Snowflake: Helping people in dictatorships bypass internet censorship from your couch
yuval bloch
This isn’t my usual type of post, and it’s certainly outside my area of expertise. However, after following the recent news from Iran, I found a tool that more people should know about, which allows us to help people whose voices are silenced by the government with almost no effort.
If you want to help immediately without reading the technical details, just leave this page open and enable the widget below it, which will act as a “bridge” for someone in a censored region as long as your tab is active:
Even better: You can install the Google Chrome Extension to help whenever your browser is open. In this post, I’ll explain what Snowflake is, how it works, and address the “suspicious” side of things—including why it’s safer than it looks and when you might want to avoid it.
The Problem: Whitelists and Blackouts
In the context of the 2025-2026 protests in Iran, the regime doesn’t always shut down the internet entirely. Instead, they use “Whitelists”—allowing only government-approved sites and blocking everything else.
To bypass this, people need to make their internet traffic look like something “normal” (like a video call). That is exactly what you are doing when you run the Snowflake widget or extension: you are lending your IP address as a “tunnel” for traffic to pass through.
For a deeper look at how this specifically helps in Iran, I recommend this Reset.org article.
Tor: “Pass the Parcel” Technology
Snowflake works with the Tor Network. Think of Tor like a game of Pass the Parcel:
- Each computer (node) receives a package, removes one layer of encryption, and passes it to the next.
- No single computer knows the whole path. One knows the sender, one knows the destination, and others just know the “middle.”
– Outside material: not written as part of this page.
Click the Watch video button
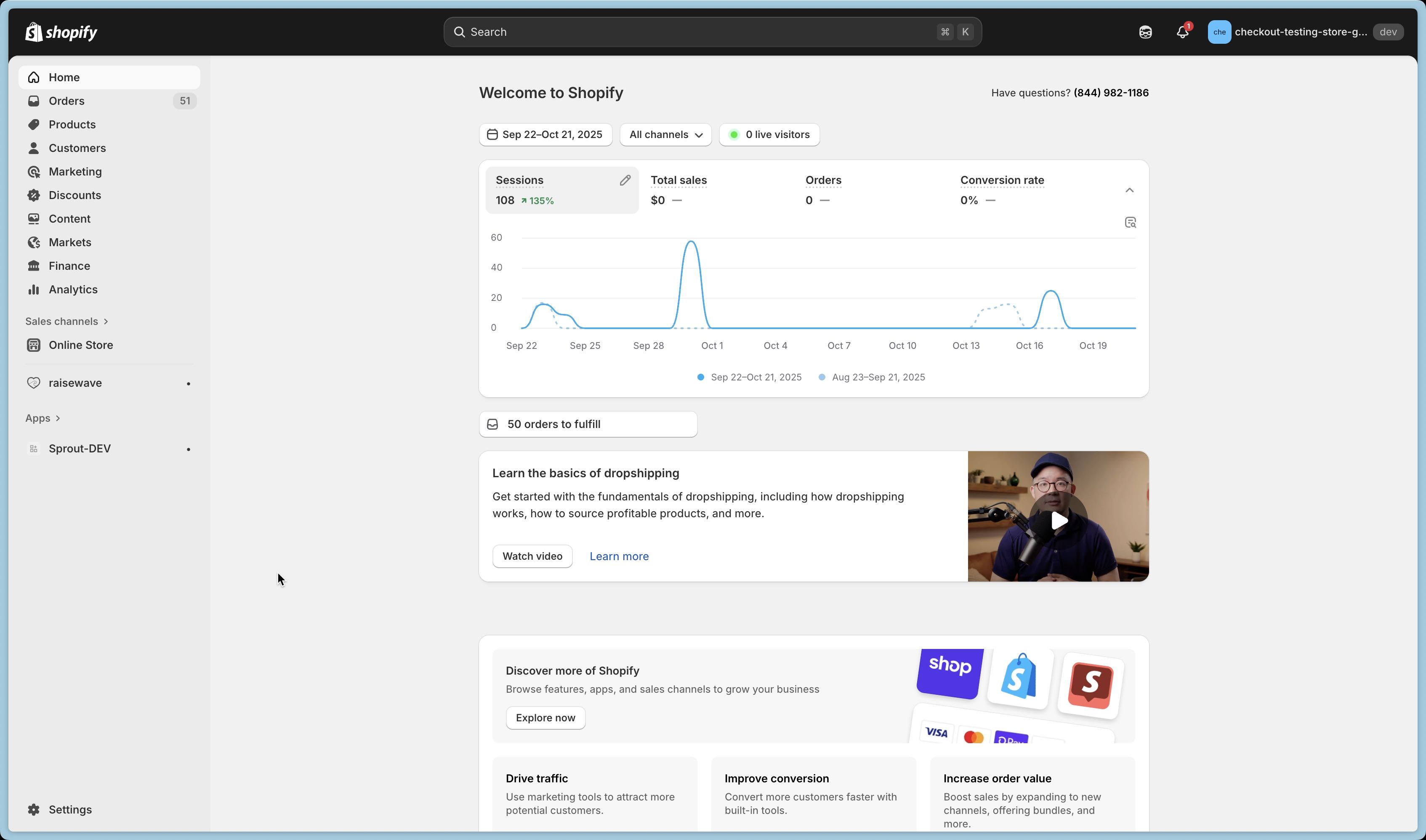Screen dimensions: 1426x840 (532, 556)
Because it provides total privacy, Tor is used by human rights activists and journalists—but also by criminals. You have to decide if the “good” (freedom of speech) outweighs the “bad”. But supporting Snowflake is not exactly supporting Tor; it allows access to Tor specifically in censored countries. There, it is clearer that the good outweighs the bad.
Why do they need you?
Dictatorships are constantly playing “Whac-A-Mole.” As soon as they identify an IP address being used as a bridge, they block it. This is why numbers matter. If thousands of regular people like us act as temporary bridges, the regime simply cannot keep up. They can’t block the entire global internet.
Addressing the “Suspicion” (My Honest Take)
I was suspicious at first, too. Here is how I answered my own concerns:
- Can people break into my computer? No. The information passes through a secure tunnel; the user has no access to your files or your system.
- Will it look like I’m talking to “the enemy”? This was my biggest concern as an Israeli. If an Iranian user connects to me, my ISP sees a connection to Iran. However, in 2026, the Israeli security services are well aware of Snowflake. Unless you have a high-level security clearance or work for a defense company, being a “volunteer bridge” is recognized as a humanitarian act, not a security breach.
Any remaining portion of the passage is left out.